Lenglerner Familien, Einwohnerzahlen

Vom Beginn der ersten Ansiedlung bis in die Gegenwart haben zahlreiche Generationen und Geschlechter die Last der Kultivierung, die Krisen der Wirtschaft und die Schläge des Schicksals getragen, aber auch glückliche Zeiten verlebt. Zu den ältesten uns überlieferten Familiennamen, die 1966 noch in Lenglern vorkamen, zählen Klages, Ahlborn, von Böventer und Friedrichs. Ein Berthold Klages wird schon 1388 genannt.Der Name leitet sich von Klaus ab und wird in den älteren Urkunden Clawes, Clags geschrieben. Zahlreiche Flurnamen und Hofbeszeichnungen, heute leider meist nicht mehr unter den Einwohnern bekannt, gehen auf dieses Geschlecht zurück. Tile Clawes zählt 1418 zu den größten Bauern des Dorfes, und 1655 hat Cersten Clages nicht nur den größten Eigenbesitz (s.o.), sondern beackert insgesamt 5 Hufen Land, während die nächsten Bauern erst mit 2,5 Hufen folgen. Das Geschlecht tritt bereits 1418 mit mehreren Linien in Erscheinung, die durch die Jahrhunderte bis zur Gegenwar immer wieder genannt werden. Die Bezeichnung "Gatzemann" für Klages auf dem Gatzenbornhof ist schon seit 150 Jahen geläufig.

Das Geschlecht Ahlborn wird 1418 zum ersten Male in Lenglern erwähnt. Der Name leitet sich vielleicht von einer der alten Quellen ab. Die Ahlborns verbreiten sich in zahlreiche Linien und stellen heute den am meisten vorkommenden Familiennamen in Lenglern. Bereits 1550 werden 10 Haushalte diese Namens aufgeführt. Seit 1655 lassen sich mit Sicherheit für einige Zweige des Geschlechts Beinamen feststellen, durch die man versuchte, die große Schar der Ahlborns besser übersehen zu können. Möglicherweise stecken sie aber schon in den Listen von 1550 oder 1585 hinter den erst später unzweifelhaft als Beinamen geführten Bezeichnungen: Jürgen, Marcus oder Marks und Leveken.
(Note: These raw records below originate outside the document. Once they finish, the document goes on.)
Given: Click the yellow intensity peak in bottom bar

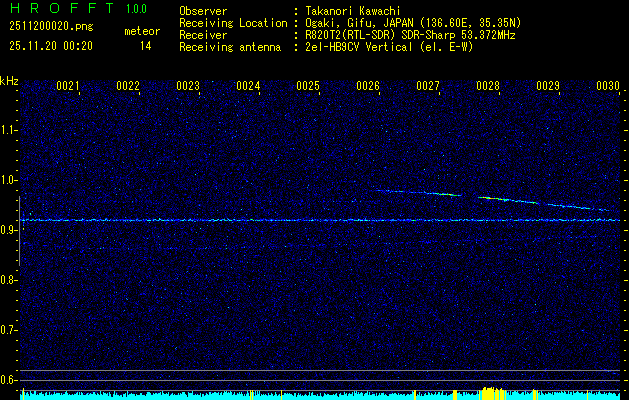Looking at the screenshot, I should 488,392.
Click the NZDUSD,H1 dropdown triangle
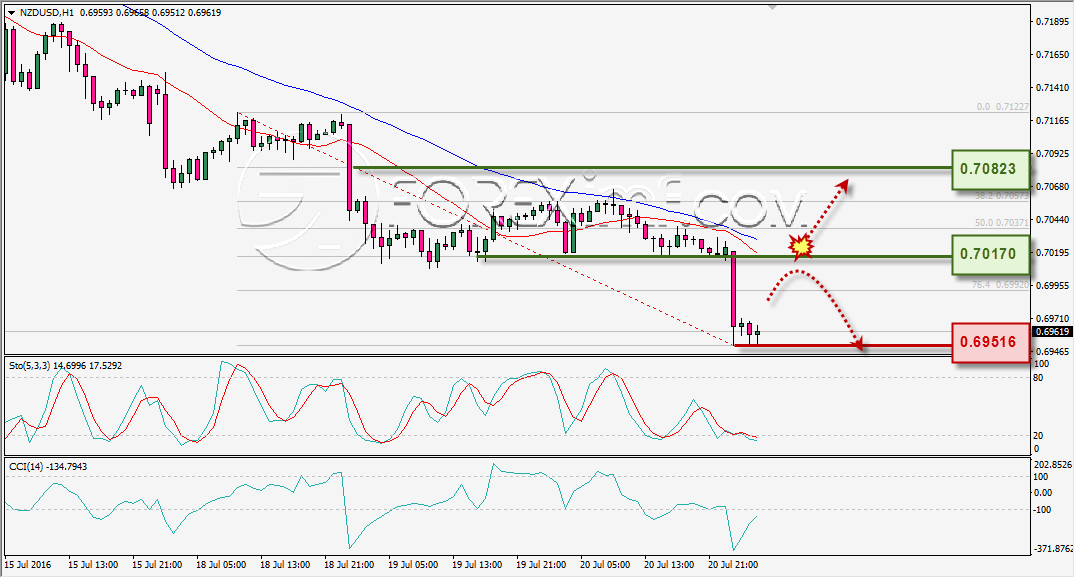1075x578 pixels. [x=12, y=12]
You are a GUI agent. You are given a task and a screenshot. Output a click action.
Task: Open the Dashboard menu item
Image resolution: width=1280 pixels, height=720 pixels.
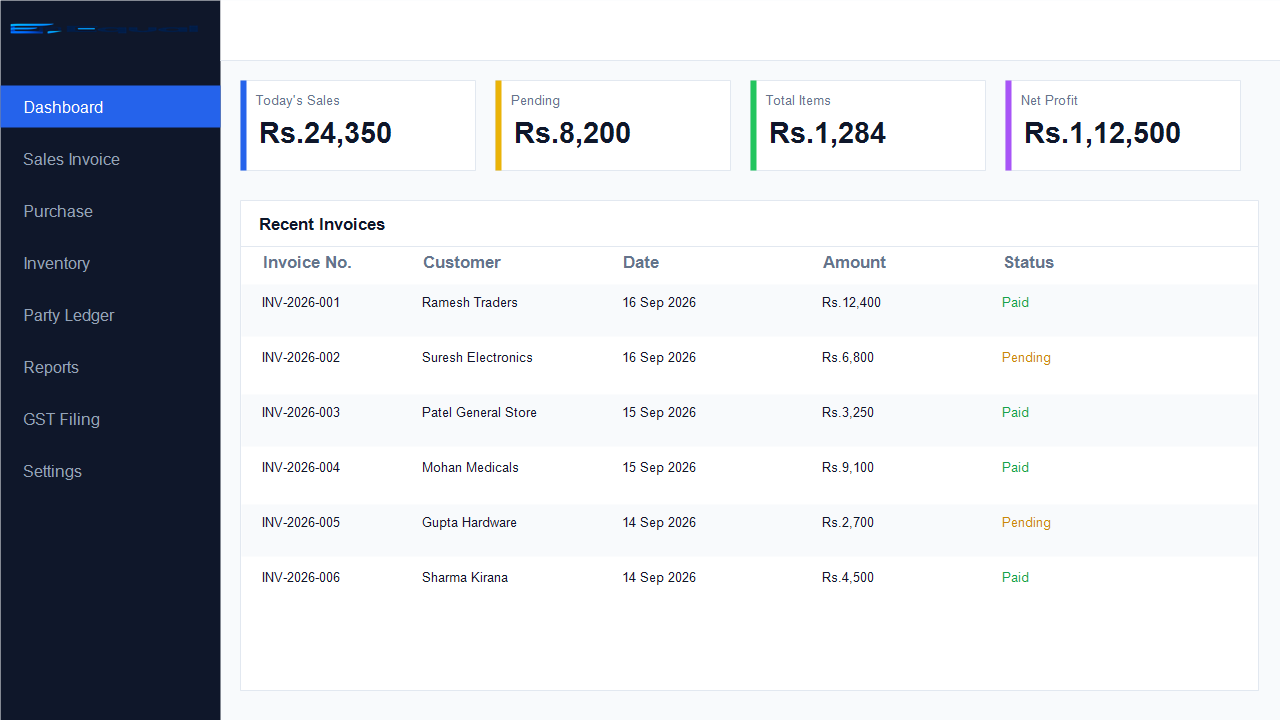(x=110, y=107)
Ein Sippenverband Ahlborn wurde 1957 in Lenglern gegründet. Er umfaßt auch die in allen Teilen Deutschlands und Übersee verbreiteten Angehörigen des Geschlechts.

Träger des Familiennamens von Böventer (Früher von Boventen) und Friedrichs werden ebenfalls schon 1418 aufgeführt. Freidrichs sind 1551 mit 5 und von Böventer mit 3 Haushalten vertreten.

Außer Klages, Ahlborn, von Böventer und Friedrichs sind seit mindestens 300 Jahren folgende Familiennamen in Lenglern heimisch und begegnen uns in den Einwohnerlisten von 1550, 1586 und 1655: Molthan 1550, Fricke 1655, Hoffmeister 1655 und König 1655.

Hartwig, seit 1550 genannt, ist heute nur noch als Geburtsname von Lenglerner Ehefrauen vorhanden.

Die Einwohnerzahlen der Jahre 1550 bis 1885 zeigen Aufstieg und Rückschläge der Dorfentwicklung: 1550: 149 erwachsene Einwohner und 52 Haushalte, 1655: ca. 50 Familien, 1689: 299 Einwohner, 1780: 476 Einwohner, 1821: 502 Einwohner, 1848: 688 Einwohner, 1885: 657 Einwohner.

Aus der Schulgeschichte

Die Gründung der Schule geht auf eine Empfehlung der Kirchenvisitatoren aus dem Jahre 1588 zurück. Weil für die Kirche ein Küster vorhanden war, regten sie an, statt des einen Küsters einen Schulmeister anzustellen. Über den Unterricht ist nichts überliefert; er wird nach den 1650 und 1681 erlassenen Schulordnungen auch in Lenglern hauptsächlich aus Lesen und Katechismusunterricht bestanden haben.Erst im Laufe des 19. Jahrhunderts wurde der Schreib- und Rechenunterricht allgemein eingeführt. Ein Schulhaus wird nicht vorhanden gewesen sein, die Lehrer unterrichteten die Kinder meist in ihrer Wohnung. Erst 1752 wurde eine Schule gebaut (heute Thiestr. 1.), die gleichzeitig Wohnung, Stall und Scheune des Lehrers, Küsters und Organisten enthielt. Eine "Industrieschule" wurde im Jahr 1790 nach dem Muster der berühmten Göttinger Industrieschule eingerichtet. Hier erhielten die Kinder Unterricht im Flachs- Wolle- und Baumwollspinnen sowie im Stricken. Diese Einrichtung ist der Vorläufer des heutigen Nadelarbeitsunterrichts. Der Unterricht in der Industrieschule war kostenlos, während sonst bis 1888 Schulgeld gezahlt werden mußte. Im Jahre 1884 wurde dann eine neue Schule gebaut und 1885 eingeweiht. Hatte bisher ein Lehrer die oft zahlreiche Kinderschar allein unterrichtet, so wurde 1889 ein 2. Lehrer angestellt, der auch im Schulhaus wohnte. Die alte Schule diente von nun ab als Dienstwohnung für den 1. Lehrer.